During an inquest held in December 1985 at the Welkom Magistrate's Court, Warrant Officer Maxwell Sithole and Detective Constable Magwesa Moya, who had interrogated Sipho Mutsi at the Odendaalsrus police station stated that Mutsi had sat handcuffed on a chair in front of an iron table while he was being interrogated. They further confirmed the previous version by a police spokesperson that he had had an epileptic seizure and had fallen backwards – striking his head on the cemented floor in the process. The couple admitted that Sipho had been in good health and shape when he was admitted into police custody and that whatever injuries he had at the time of his death, must have been sustained during the interrogation. The police could not confirm how Mutsi had incurred injuries to his arms, legs and body which were alleged to be consistent with sjambok marks. In April 1988, a further hearing took place at the Welkom Magistrate's Court. Counsel for the family maintained that the deceased could not have died of an epileptic seizure as the police had alleged. They put it forward that his death was caused by the brutal assault by Warrant Officer Sithole and Constables Samuel Mashabe, and Moya (including two others who have been unnamed). During the inquest, a former detainee, Sello Dithebe (who was also close friends with Mutsi), said that he witnessed a police officer kick Mutsi in the face and that Warrant Officer Sithole had placed a wet canvas bag over his head. At the TRC victim hearings held in Welkom, Dithebe again explained how Mutsi was kicked by police and that when he tried to intervene, he was also assaulted. Dithebe said police influenced some of Mutsi's teachers at his school to testify at the inquest that he was epileptic and thus that being the course of his death.

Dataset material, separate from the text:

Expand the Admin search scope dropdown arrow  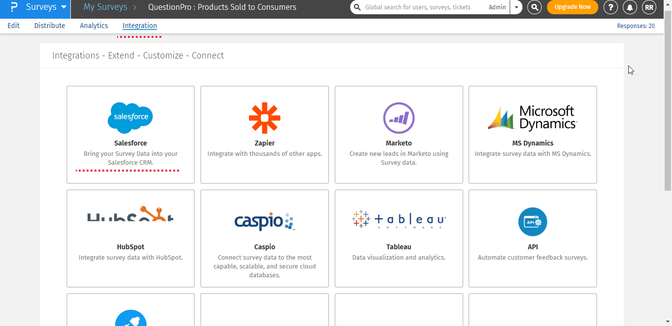click(x=517, y=7)
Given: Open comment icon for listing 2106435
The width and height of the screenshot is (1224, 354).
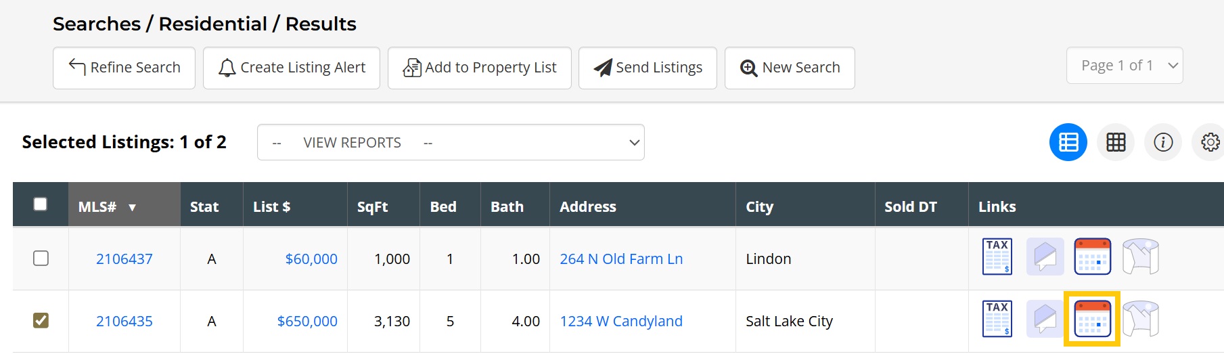Looking at the screenshot, I should pyautogui.click(x=1045, y=319).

The circumstances relating to his death were not fully explained, nor understood. According to Dr Jonathan Gluckman (a pathologist who was also appointed by the family of Steve Biko to look into the death of Biko), "state pathologist at the inquest in April 1989, confirmed the cause of death as head injuries with subdural haematoma, and raised intracranial pressure and midbrain haemorrhage".